(Input):
────────

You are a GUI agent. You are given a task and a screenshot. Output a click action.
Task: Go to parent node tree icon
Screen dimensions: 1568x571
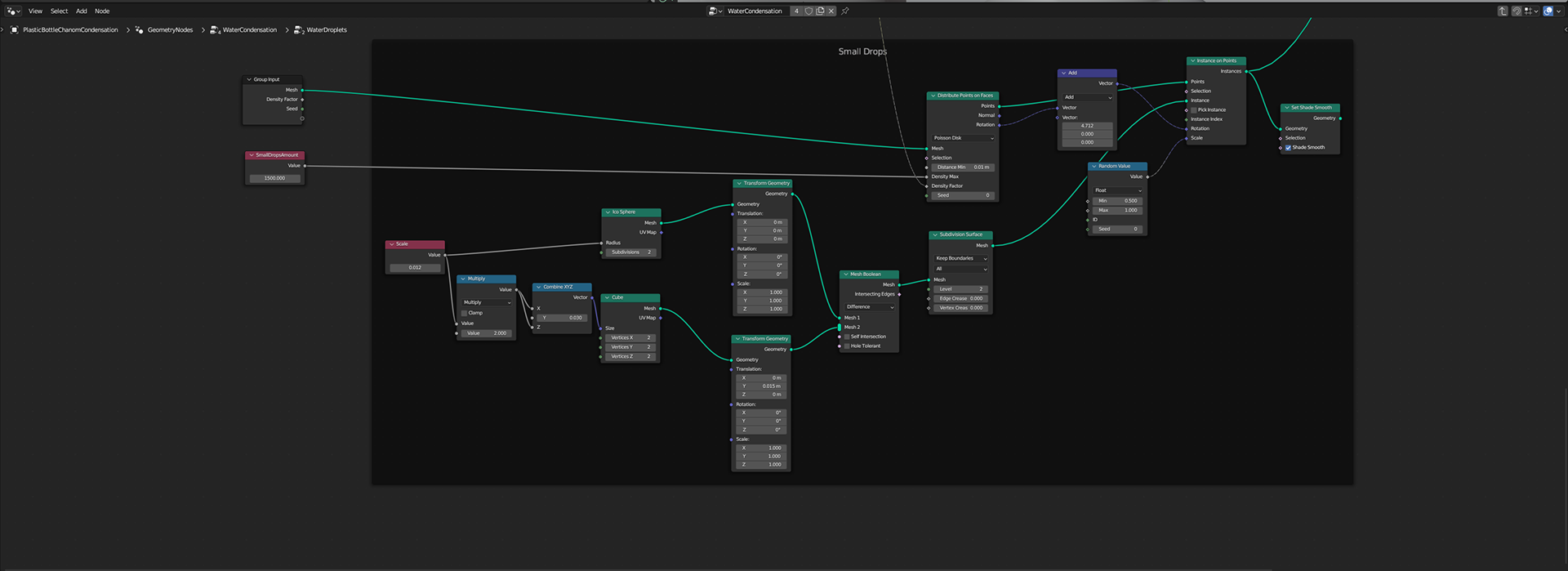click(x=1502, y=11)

────────

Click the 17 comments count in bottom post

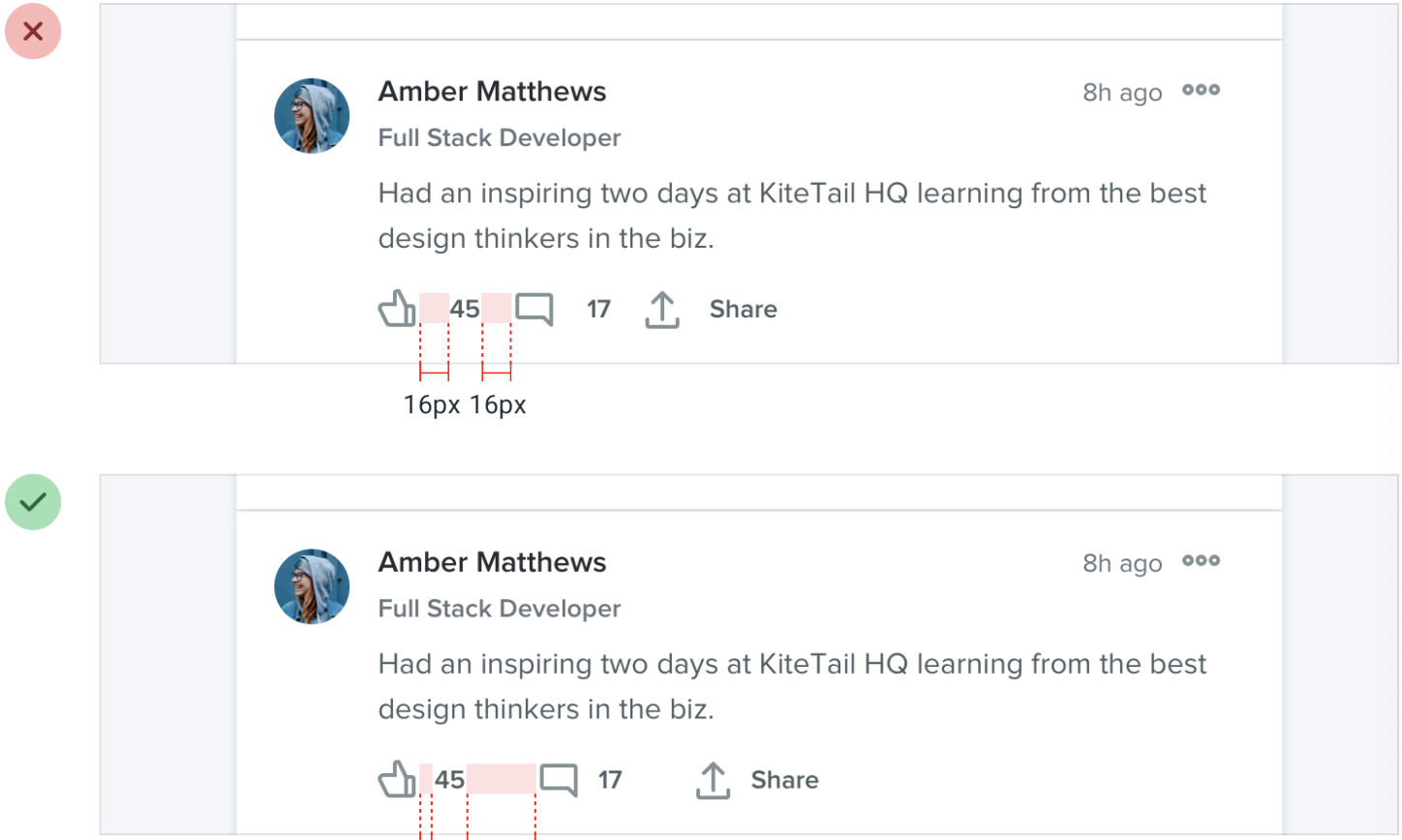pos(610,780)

────────

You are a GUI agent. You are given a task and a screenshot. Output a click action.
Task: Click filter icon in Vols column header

────────

How many lines of the records above contain the word "icon"? Give only the number.

2